Google Faces Fines for Pill Mill Ads
The internet giant may pony up some serious dough for promoting prescription-pill abuse.
Recently, we reported on a study published in the respected scientific journal, Health Affairs, which found that Americans who have the most access to the Internet are much more likely to be addicted to prescription pills than their less-wired peers. The problem is compounded by the bewildering variety of drug sites offering a vast menu of prescription painkillers—often counterfeit or expired medications—without benefit of a valid doctor’s prescription. Now the government is charging that that the biggest online pill pusher of all may be Google. The Wall Street Journal reported on Friday that Google and the U.S. government were close to settling a criminal investigation into the search engine’s practice of taking paid ads from online pharmacies that violate U.S. law. In what the Wall Street Journal called a “cryptic regulatory filing,” Google has set aside a whopping $500 million as a reserve against a possible settlement with the Justice Department. Trying to pry details of the alleged settlement out of Google is like asking them for their page rank algorithm; in other words, a Google spokesperson declined comment.

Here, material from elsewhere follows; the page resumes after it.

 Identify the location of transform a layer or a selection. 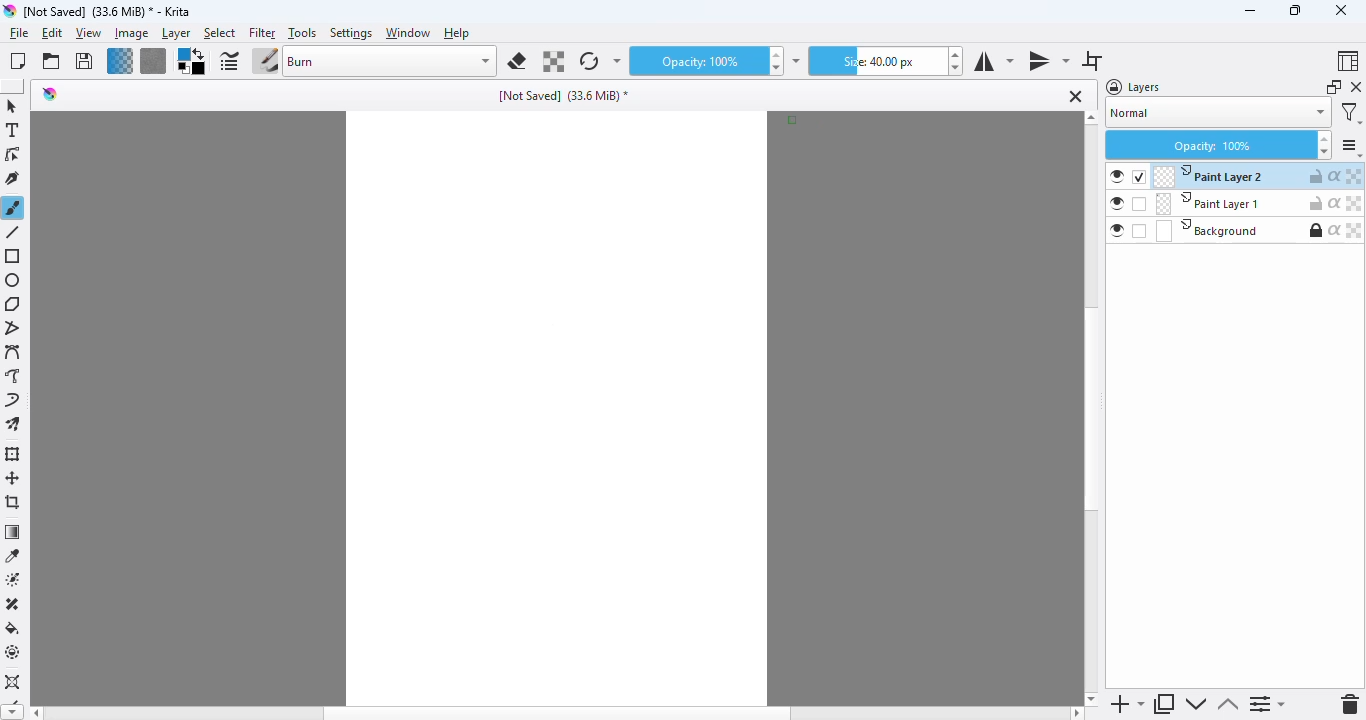
(13, 454).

Previous court cases have established that search engines are criminally liable if they profit from illegal activities. And Google has been here before, along with Microsoft and Yahoo, when the three companies agreed to pay out $31 million in fines for accepting ads from illegal online gambling sites in 2007. The drug ads dilemma has been long and odd, as Google has struggled to formulate and reformulate policies that skirt the edge of grey-market drug profiteering. In 2003, the Journal reports, the company banned advertising for U.S. companies offering Vicodin and Viagra without prescriptions. But the Justice Department has been attempting a furious crackdown on illegal online pharmacies in the wake of media reports linking Internet access to illegal drug use. The unspoken part of the proceedings--the thing that has investors truly nervous-- was well summarized in the New York Times on Friday by Eric Goldman, director of the High Tech Law Institute at Santa Clara University: "For investors, I think they just got a little bit of a jolt that maybe Google's profits are due to things they can't ultimately stand behind."